Further, plaintiff claimed that FDX terminated her because of her disability, contending that if she had not had a disability requiring lifting restrictions, the company would have permitted her to find another position rather than fire her. Last, she also alleged intentional infliction of emotional distress by all three defendants.
After the completion of discovery, defendants filed motions for summary judgment on all counts. The trial court granted defendants' motions and dismissed the complaint with prejudice. This appeal followed.*fn4
On appeal, plaintiff raises the following contentions for our consideration.
POINT ONE - [THE TRIAL JUDGE]'S DECISION IN RENDERING SUMMARY JUDGMENT WAS A VIOLATION OF HIS JUDICIAL DISCRETION AND THE NEW JERSEY LAW FOR RENDERING SUMMARY JUDGMENT.
POINT TWO - AS TO ALL DEFENDANTS, [THE TRIAL JUDGE] ERRED IN DISMISSING PLAINTIFF'S COMPLAINT ON RETALIATION.
POINT THREE - DEFENDANT FEDEX CORPORATION IS APPROPRIATE PARTY DEFENDANT.
POINT FOUR - THE TRIAL JUDGE[']S INTERPRETATION OF THE LAW WAS WRONG AND A MANIFEST DENIAL OF JUSTICE TO PLAINTIFF ENTITLING PLAINTIFF TO THE RELIEF REQUESTED.
In reviewing a grant of summary judgment, we apply the same standard as the trial judge in determining whether there are any genuinely disputed issues of material fact sufficient to warrant resolution of the disputed issues by the trier of fact.

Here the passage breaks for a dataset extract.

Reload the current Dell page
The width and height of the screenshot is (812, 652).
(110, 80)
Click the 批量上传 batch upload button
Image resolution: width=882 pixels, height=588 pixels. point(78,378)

Prudential Prop. & Cas. Ins. Co. v. Boylan, 307 N.J. Super. 162, 167 (App. Div.), certif. denied, 154 N.J. 608 (1998). We must first determine whether the moving party has demonstrated that there are no genuine disputes as to material facts, and then we decide "whether the motion judge's application of the law was correct." Atl. Mut. Ins. Co. v. Hillside Bottling Co., 387 N.J. Super. 224, 230-31 (App. Div.), certif. denied, 189 N.J. 104 (2006). In doing so, we view the evidence in a "light most favorable to the non-moving party." Henry v. New Jersey Dep't of Human Servs., 204 N.J. 320, 329 (2010) (citing Brill, supra, 142 N.J. at 523). Because our review of the issues of law is de novo, we accord no special deference to the motion judge's legal conclusions. Zabilowicz v. Kelsey, 200 N.J. 507, 512 (2009).
A. Plaintiff's Claim of Hostile Work Environment. Construction of the LAD is influenced by the interpretation of the federal anti-discrimination law known as Title VII, 42 U.S.C.A. § 2000e to § 2000e-17. Lehmann v. Toys R' Us, Inc., 132 N.J. 587, 600-01 (1993). N.J.S.A. 10:5-12(a) prohibits employer discrimination in hiring, termination, compensation, and conditions and privileges of employment, on the basis of, among other categories, race and disability. In applying the LAD to a claim of employment discrimination, our courts have applied the McDonnell Douglas*fn5 standard, which requires that:
(1) the plaintiff must come forward with sufficient evidence to constitute a prima facie case of discrimination; (2) the defendant then must show a legitimate nondiscriminatory reason for its decision; and (3) the plaintiff must then be given the opportunity to show that defendant's stated reason was merely a pretext or discriminatory in its application. [Henry, supra, 204 N.J. at 331 (citing Dixon v. Rutgers, The State Univ. of N.J., 110 N.J. 432, 442 (1988)).]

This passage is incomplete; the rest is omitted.